23 foreign firms invest total of $200 million in 2013
A total of 23 firms with estimated $200 million-worth of additional investments and employment opportunities of 3,000 jobs have set up operations in the country last year, Trade and Industry Undersecretary Ponciano C. Manalo, Jr.
Manalo said in a press conference that these new investments were the direct result of the aggressive investment promotions launched by the Board of Investments over the past 2 to 3 years.
“These 23 companies from various sectors have set up operations in the country last year as realized from various business missions over the last two to three years,” Manalo said.
Manalo said this as he reported that DTI conducted over 15 outbound investment roadshows in 2013 to various countries targeting firms engage in financial services, construction, insurance for business process management, among others.

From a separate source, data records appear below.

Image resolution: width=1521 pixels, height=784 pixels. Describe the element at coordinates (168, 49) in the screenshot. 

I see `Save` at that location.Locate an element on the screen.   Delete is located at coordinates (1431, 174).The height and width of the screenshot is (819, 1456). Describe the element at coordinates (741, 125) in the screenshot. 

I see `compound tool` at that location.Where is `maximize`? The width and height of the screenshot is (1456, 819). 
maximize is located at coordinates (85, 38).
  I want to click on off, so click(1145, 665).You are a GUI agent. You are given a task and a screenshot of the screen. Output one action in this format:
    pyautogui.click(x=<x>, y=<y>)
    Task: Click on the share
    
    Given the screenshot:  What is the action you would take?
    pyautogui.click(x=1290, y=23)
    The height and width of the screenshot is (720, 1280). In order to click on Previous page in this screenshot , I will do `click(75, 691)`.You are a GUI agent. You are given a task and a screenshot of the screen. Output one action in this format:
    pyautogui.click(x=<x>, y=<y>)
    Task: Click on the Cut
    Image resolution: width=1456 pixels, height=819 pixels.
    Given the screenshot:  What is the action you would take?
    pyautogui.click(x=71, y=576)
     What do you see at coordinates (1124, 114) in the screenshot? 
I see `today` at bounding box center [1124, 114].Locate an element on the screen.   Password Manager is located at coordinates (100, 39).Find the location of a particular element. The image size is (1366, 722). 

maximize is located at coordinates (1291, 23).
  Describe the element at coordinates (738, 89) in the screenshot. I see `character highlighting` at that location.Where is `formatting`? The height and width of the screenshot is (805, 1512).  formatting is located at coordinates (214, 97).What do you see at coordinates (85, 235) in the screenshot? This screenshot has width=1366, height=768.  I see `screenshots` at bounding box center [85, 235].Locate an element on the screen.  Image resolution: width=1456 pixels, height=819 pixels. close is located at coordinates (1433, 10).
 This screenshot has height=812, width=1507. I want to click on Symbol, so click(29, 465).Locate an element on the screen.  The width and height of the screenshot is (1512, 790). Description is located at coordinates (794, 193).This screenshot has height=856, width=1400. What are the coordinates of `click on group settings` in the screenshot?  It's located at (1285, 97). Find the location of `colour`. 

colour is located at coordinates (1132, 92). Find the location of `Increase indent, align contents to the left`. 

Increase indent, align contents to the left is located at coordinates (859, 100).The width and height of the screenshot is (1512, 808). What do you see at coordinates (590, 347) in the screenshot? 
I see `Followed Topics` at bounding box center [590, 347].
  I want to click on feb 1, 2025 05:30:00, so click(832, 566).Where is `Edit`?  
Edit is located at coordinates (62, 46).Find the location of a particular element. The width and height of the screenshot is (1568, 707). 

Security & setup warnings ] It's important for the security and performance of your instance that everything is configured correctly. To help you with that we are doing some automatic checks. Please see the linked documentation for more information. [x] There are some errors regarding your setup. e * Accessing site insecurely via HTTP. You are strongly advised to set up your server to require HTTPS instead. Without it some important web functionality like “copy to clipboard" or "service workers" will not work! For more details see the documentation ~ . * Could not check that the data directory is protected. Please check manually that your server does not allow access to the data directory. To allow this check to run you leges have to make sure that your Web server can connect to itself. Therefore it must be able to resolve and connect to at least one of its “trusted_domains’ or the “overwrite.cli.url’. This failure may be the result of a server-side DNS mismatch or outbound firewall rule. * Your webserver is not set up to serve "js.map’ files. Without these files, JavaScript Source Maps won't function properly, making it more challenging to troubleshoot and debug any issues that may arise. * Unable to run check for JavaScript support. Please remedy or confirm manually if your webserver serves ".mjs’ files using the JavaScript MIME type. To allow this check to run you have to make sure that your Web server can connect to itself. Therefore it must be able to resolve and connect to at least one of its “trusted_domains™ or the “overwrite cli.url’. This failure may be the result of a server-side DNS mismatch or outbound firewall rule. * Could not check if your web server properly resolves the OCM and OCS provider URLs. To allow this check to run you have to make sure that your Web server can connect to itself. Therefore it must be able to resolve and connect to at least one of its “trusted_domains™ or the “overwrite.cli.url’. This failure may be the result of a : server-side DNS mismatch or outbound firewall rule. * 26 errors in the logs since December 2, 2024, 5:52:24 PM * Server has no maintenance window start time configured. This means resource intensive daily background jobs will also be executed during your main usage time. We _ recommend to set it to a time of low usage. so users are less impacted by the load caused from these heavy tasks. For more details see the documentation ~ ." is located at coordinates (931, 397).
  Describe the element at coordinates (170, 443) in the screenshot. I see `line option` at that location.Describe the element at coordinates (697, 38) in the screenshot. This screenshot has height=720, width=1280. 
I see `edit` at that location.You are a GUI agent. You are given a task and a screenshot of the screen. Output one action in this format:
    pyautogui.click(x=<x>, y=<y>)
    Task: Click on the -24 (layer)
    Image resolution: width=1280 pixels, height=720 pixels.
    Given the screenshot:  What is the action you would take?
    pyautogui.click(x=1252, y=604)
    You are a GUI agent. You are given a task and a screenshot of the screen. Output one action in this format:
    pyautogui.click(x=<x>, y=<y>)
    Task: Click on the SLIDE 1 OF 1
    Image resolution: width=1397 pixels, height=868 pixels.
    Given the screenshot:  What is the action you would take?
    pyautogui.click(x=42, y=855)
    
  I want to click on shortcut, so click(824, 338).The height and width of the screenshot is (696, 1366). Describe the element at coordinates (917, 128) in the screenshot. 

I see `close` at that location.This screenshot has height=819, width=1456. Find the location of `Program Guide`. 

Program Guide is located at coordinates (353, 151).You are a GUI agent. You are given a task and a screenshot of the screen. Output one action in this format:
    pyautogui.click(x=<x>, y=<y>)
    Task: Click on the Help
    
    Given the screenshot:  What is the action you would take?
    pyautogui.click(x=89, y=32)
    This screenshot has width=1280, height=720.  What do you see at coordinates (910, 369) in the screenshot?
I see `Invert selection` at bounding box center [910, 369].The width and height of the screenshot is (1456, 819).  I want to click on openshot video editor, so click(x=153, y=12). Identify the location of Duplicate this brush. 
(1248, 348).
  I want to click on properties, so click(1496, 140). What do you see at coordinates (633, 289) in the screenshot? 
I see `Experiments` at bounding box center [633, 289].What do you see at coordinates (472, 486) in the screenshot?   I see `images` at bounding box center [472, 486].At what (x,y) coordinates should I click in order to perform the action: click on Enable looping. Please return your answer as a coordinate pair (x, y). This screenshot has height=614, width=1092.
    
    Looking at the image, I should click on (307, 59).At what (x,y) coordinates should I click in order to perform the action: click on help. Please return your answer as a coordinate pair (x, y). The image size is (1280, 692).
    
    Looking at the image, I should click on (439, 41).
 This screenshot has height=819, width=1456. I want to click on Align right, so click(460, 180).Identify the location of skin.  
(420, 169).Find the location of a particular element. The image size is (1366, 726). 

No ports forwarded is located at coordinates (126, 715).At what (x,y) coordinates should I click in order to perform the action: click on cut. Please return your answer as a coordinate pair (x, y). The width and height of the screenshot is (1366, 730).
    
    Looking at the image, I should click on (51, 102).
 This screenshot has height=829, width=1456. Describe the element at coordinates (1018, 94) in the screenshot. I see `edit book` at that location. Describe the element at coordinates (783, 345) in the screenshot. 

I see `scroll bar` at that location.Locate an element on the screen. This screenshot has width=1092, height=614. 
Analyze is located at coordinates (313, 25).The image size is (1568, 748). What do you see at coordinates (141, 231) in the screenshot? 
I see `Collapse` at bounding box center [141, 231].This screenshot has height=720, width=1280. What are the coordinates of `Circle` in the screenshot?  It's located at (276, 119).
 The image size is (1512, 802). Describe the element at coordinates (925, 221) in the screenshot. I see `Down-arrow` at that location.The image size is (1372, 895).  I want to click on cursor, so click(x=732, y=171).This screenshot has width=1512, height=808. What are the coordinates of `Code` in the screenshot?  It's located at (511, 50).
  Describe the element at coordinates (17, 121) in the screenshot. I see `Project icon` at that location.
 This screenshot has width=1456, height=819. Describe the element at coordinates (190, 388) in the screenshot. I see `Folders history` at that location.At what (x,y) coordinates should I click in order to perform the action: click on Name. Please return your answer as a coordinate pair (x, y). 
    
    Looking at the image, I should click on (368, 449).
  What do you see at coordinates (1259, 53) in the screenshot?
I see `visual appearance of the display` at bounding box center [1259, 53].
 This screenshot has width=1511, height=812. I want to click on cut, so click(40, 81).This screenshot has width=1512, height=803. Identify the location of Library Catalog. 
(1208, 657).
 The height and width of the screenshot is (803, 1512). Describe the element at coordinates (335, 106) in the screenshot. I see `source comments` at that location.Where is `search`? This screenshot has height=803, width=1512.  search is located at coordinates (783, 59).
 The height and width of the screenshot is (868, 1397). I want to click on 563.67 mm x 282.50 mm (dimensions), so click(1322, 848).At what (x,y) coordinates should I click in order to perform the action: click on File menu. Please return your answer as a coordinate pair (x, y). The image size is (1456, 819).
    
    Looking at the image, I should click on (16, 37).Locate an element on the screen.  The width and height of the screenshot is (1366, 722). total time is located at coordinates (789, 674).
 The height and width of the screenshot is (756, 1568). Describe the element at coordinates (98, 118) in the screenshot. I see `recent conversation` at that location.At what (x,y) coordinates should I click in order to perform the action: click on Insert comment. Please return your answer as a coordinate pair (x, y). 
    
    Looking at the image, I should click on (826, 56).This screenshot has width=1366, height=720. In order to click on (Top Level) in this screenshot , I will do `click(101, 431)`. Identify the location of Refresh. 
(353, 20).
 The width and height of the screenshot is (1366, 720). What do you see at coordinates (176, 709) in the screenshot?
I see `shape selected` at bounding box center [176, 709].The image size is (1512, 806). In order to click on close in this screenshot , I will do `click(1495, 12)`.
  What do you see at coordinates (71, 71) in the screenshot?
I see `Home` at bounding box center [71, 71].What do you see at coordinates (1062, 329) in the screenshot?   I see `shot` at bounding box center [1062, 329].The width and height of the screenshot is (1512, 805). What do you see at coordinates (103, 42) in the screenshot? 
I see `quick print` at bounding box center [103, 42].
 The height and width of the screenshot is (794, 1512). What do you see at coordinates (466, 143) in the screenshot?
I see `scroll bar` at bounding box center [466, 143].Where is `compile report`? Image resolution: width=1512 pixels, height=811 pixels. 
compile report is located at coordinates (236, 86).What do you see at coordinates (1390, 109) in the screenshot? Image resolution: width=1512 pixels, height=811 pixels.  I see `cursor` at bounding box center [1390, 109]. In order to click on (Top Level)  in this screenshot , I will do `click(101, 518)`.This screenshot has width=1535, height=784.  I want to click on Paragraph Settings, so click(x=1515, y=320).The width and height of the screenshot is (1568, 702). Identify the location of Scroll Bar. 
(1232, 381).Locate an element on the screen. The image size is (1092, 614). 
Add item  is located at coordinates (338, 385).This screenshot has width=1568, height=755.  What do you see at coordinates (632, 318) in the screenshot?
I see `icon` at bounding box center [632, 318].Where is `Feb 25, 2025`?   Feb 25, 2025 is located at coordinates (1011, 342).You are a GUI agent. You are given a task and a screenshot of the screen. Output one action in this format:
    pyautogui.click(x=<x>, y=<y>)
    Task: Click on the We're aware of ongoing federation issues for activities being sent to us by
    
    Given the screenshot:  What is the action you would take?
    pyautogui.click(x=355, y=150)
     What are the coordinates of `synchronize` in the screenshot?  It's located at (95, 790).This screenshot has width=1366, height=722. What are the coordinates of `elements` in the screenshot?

But there were more inbound business missions that visited the country last year than outbound missions.
“There were a total of 210 inbound missions and 174 individual firms,” he said noting that each mission consisted of 11 delegates while the biggest mission with 200 members came from South Korea.
If converted into individual firms, Manalo said there were 600 prospective foreign investors that visited the country in 2013 that were assisted by the DTI/BOI. There have been other business missions that did not go through the BOI, but were facilitated by the private sector.
“This is 30 percent higher than the inbound missions that came in 2012,” Manalo pointed out. Japan has the highest number of visits followed by the USA, China and Korea.
“It was really a big year of inquiries from foreign business missions,” he said.
According to Manalo, these investors are engaged in business process management, IT, manufacturing, energy, construction and automotive.
He described these foreign firms as in the process of conducting “due diligence coping” stage.
The Philippines has been endeared to the Japanese companies, which also bring in their parts suppliers to locate in the country to support its supply chain.
For instance, the parts suppliers for the Japanese printer firms that are already in the country are also relocating here.
The Philippines is also competing against a big foreign construction company, which is toying of investing in the Philippines or another ASEAN country.
The firm, which Manalo refused to identify, will be producing pre-fabricated housing components for the exports market.
“This is a major investment,” he said.
Investments coming from Europe are mostly into fashion retailing.